Sanderson notes that many evolutionary theorists in the functionalist tradition maintain that growing differentiation or complexity is the main adaptive mechanism of sociocultural change. Sanderson, on the other hand, maintains that increasing complexity is not the only adaptive mechanism. Some evolutionary events are regressive (going back to more simpler forms) or are completely neutral (neither more complex nor regressive) (1999, 385). Tainter’s societal collapse theory throws doubt on the supposed adaptation qualities of societal complexity. Differentiation, specialization, and growing complexity may be beneficial in the short run (particularly for elites), but it may well be maladaptive strategy for the long-term. “The frequency of societal collapse in world history surely provides a reason for having extreme doubt about the allegedly adaptive benefits of social complexity” (131). Having said all this, Sanderson adds in an Afterword that greater complexity seems to be one of the “directional patterns” to social evolution (403).

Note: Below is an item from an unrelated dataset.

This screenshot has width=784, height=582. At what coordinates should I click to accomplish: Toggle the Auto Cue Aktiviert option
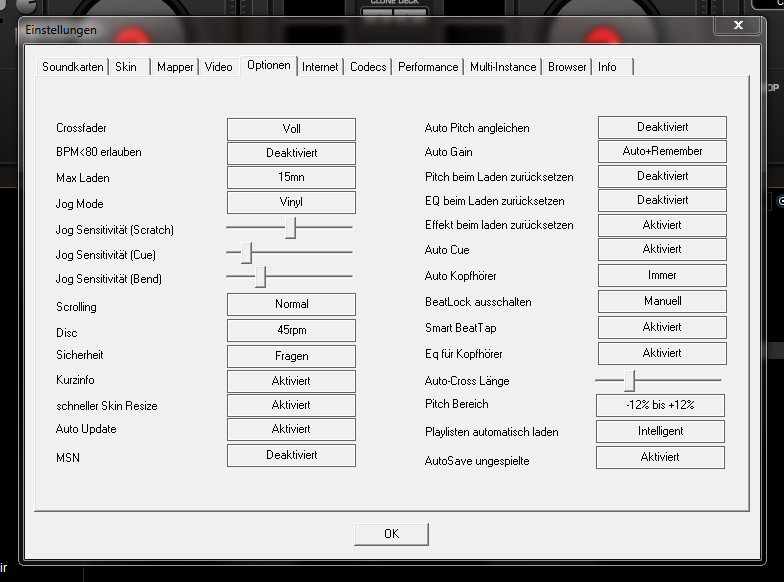pos(662,249)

Like his mentors Harris and Lenski (and thus consistent with Malthus), Sanderson insists that adaptations are made by individuals, not by the sociocultural systems themselves (1999, 384; 2005, 29). Individuals are strongly motivated to satisfy their own needs and wants because humans are strongly egoistic. We seek to maximize the benefits of our actions and minimize the costs. Acting as individuals seeking to satisfy our own needs, we enter into relationships and form social structures, institutions and systems that “are the sum total and product of these socially oriented actions” (1999, 12-13).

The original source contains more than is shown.